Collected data
"""
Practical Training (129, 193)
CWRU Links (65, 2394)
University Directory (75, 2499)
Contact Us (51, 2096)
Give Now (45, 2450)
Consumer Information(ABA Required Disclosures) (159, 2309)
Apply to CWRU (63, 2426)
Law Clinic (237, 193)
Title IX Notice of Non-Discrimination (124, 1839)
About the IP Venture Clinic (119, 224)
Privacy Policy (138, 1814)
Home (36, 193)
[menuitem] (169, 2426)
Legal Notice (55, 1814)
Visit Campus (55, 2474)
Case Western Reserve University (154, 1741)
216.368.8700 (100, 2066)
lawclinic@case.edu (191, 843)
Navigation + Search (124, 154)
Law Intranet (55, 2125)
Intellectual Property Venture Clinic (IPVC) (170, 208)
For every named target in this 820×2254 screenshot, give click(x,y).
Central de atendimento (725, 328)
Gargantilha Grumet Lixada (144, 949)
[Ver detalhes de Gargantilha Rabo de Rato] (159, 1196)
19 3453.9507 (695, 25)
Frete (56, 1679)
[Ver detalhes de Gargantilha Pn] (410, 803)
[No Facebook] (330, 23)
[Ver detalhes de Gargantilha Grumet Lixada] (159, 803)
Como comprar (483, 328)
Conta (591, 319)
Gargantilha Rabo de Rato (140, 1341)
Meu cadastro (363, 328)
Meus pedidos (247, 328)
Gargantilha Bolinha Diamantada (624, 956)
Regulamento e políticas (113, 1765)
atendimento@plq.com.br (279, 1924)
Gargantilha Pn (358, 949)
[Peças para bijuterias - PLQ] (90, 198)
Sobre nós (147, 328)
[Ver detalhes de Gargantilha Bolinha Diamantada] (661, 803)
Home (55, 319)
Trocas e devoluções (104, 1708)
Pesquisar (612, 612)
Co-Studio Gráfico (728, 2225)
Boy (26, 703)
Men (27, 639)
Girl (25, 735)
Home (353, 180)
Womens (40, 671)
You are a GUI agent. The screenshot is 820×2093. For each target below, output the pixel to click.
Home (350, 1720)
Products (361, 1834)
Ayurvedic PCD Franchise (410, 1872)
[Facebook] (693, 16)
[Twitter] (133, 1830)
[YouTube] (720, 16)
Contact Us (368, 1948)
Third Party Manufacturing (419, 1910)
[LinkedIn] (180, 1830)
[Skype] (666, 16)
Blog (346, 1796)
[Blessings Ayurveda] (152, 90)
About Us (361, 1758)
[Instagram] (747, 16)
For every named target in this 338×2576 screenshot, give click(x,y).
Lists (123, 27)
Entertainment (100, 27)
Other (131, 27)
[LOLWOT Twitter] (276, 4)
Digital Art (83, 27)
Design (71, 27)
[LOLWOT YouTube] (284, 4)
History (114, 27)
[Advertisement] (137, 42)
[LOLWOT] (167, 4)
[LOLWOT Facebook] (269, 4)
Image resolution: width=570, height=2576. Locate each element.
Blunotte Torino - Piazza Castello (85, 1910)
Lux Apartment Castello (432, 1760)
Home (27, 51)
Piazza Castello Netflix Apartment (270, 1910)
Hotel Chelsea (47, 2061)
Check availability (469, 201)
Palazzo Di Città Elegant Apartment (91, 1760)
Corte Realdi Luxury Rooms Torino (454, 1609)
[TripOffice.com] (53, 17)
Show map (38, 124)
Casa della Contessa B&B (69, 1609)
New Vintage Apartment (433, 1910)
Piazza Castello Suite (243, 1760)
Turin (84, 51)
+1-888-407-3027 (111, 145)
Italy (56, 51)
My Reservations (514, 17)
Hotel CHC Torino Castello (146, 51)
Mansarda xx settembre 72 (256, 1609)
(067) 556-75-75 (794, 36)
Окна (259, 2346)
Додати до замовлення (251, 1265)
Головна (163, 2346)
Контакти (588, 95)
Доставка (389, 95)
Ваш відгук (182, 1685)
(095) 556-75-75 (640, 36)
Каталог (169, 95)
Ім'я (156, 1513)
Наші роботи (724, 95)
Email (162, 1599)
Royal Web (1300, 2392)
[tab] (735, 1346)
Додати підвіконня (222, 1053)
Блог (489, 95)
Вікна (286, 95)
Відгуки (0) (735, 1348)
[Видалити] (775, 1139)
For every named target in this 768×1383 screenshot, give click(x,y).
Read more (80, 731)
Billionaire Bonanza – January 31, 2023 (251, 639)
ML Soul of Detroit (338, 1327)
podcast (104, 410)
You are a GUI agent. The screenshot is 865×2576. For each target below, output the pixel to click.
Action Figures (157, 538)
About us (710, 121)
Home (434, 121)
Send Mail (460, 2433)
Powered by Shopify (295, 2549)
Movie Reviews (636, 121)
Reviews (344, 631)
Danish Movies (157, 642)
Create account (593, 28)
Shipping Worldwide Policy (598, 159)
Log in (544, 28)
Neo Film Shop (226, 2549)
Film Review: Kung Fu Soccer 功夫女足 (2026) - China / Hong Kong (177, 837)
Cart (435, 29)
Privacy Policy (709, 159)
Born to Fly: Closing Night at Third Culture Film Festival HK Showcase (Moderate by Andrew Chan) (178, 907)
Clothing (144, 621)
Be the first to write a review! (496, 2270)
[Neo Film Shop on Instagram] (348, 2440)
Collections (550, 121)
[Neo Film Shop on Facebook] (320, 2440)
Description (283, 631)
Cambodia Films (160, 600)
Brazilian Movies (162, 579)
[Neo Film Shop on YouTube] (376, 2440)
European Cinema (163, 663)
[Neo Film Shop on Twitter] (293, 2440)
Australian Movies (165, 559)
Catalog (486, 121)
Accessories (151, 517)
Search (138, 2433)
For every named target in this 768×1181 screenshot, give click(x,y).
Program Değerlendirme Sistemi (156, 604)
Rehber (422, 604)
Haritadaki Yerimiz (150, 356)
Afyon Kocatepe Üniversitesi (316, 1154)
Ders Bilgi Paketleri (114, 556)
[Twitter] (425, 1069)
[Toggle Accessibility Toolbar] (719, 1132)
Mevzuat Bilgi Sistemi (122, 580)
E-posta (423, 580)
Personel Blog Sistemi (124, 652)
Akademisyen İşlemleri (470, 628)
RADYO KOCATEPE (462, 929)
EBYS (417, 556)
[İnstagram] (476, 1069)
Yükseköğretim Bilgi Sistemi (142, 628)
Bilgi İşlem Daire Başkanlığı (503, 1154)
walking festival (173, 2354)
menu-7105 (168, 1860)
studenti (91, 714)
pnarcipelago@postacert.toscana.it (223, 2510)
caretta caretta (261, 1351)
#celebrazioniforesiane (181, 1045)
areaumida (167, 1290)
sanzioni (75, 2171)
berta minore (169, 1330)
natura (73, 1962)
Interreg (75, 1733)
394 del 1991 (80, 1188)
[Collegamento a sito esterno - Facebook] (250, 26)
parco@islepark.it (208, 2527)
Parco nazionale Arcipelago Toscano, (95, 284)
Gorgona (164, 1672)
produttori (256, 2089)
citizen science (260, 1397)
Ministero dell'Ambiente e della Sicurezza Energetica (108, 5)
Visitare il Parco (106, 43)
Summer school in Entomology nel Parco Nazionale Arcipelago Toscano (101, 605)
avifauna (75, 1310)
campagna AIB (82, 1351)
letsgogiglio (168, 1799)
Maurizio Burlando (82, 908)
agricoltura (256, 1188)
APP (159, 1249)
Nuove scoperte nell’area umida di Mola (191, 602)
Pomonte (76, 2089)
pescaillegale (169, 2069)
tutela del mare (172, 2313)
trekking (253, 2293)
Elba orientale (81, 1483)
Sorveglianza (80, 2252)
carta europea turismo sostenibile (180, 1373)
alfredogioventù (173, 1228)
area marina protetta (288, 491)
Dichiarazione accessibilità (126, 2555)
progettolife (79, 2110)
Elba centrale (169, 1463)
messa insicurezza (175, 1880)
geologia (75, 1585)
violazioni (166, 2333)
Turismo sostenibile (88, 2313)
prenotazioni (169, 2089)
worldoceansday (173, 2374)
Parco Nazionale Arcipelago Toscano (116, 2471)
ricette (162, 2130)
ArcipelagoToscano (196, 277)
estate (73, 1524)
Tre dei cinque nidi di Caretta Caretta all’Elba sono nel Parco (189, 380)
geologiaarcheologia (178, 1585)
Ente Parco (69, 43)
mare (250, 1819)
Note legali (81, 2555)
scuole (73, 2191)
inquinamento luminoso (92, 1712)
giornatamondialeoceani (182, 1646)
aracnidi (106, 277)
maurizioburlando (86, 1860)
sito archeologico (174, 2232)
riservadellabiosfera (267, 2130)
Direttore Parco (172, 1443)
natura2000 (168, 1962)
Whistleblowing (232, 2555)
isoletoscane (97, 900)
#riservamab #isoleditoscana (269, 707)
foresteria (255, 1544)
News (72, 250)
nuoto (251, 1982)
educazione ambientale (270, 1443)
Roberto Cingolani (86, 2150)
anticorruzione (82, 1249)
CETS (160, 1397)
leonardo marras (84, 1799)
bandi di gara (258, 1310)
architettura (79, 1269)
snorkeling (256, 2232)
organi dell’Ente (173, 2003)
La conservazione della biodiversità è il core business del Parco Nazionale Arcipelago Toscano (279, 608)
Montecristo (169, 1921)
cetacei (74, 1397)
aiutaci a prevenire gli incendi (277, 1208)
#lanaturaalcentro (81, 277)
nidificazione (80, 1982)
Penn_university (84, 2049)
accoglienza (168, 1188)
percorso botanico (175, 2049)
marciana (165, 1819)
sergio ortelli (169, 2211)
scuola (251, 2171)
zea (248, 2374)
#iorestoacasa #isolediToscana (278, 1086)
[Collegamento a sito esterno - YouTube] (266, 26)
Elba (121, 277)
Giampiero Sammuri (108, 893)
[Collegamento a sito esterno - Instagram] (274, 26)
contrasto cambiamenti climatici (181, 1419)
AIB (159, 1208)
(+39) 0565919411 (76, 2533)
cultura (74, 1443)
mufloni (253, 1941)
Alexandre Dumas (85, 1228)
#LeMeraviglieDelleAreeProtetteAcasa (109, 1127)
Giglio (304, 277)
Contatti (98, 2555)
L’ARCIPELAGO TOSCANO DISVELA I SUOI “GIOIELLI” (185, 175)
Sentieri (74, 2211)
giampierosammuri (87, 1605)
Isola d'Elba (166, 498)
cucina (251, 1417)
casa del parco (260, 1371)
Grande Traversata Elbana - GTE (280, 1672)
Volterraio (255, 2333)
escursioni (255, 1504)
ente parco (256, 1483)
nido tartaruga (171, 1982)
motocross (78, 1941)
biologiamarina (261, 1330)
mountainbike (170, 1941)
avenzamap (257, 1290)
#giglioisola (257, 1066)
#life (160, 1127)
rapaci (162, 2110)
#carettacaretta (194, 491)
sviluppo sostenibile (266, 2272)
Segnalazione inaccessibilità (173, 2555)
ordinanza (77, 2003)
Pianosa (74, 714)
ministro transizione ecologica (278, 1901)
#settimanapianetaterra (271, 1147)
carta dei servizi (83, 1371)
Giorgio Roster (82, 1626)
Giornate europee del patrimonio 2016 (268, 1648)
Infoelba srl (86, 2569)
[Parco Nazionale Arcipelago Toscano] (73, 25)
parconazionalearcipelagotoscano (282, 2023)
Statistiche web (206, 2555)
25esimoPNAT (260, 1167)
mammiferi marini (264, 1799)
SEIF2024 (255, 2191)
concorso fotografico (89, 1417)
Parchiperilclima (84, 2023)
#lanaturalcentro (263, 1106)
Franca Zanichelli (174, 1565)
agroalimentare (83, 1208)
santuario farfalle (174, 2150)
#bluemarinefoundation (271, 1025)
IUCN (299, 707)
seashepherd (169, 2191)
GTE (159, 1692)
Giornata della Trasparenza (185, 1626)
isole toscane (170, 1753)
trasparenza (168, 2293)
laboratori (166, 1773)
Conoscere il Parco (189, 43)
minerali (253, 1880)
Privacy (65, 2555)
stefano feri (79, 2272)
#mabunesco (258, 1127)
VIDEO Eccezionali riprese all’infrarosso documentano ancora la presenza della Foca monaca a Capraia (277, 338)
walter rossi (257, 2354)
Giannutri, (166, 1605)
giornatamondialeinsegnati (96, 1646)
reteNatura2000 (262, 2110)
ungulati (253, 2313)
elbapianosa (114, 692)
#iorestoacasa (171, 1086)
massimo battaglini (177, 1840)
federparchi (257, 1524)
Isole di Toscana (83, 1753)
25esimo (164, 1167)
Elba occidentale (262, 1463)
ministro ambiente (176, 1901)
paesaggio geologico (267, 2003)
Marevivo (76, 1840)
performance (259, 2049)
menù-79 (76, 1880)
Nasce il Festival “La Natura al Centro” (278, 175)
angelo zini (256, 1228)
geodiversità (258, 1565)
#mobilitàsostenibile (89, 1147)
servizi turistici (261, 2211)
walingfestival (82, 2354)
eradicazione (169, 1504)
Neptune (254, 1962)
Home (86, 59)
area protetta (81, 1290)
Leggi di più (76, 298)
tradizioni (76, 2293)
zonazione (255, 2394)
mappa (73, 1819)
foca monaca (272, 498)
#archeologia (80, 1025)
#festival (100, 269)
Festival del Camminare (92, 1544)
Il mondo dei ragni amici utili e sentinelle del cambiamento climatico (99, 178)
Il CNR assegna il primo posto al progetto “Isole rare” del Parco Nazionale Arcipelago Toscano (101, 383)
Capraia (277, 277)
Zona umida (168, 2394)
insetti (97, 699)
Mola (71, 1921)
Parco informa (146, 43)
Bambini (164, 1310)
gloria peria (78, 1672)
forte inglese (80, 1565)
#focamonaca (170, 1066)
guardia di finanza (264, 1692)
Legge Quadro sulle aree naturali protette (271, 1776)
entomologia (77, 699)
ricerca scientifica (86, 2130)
"""
▶ [Work required]:
Print exactly the lines above from the one with "#mobilitàsostenibile (89, 1147)" to the one with "Festival del Camminare (92, 1544)", including both.

▶ [Exercise solution]:
#mobilitàsostenibile (89, 1147)
servizi turistici (261, 2211)
walingfestival (82, 2354)
eradicazione (169, 1504)
Neptune (254, 1962)
Home (86, 59)
area protetta (81, 1290)
Leggi di più (76, 298)
tradizioni (76, 2293)
zonazione (255, 2394)
mappa (73, 1819)
foca monaca (272, 498)
#archeologia (80, 1025)
#festival (100, 269)
Festival del Camminare (92, 1544)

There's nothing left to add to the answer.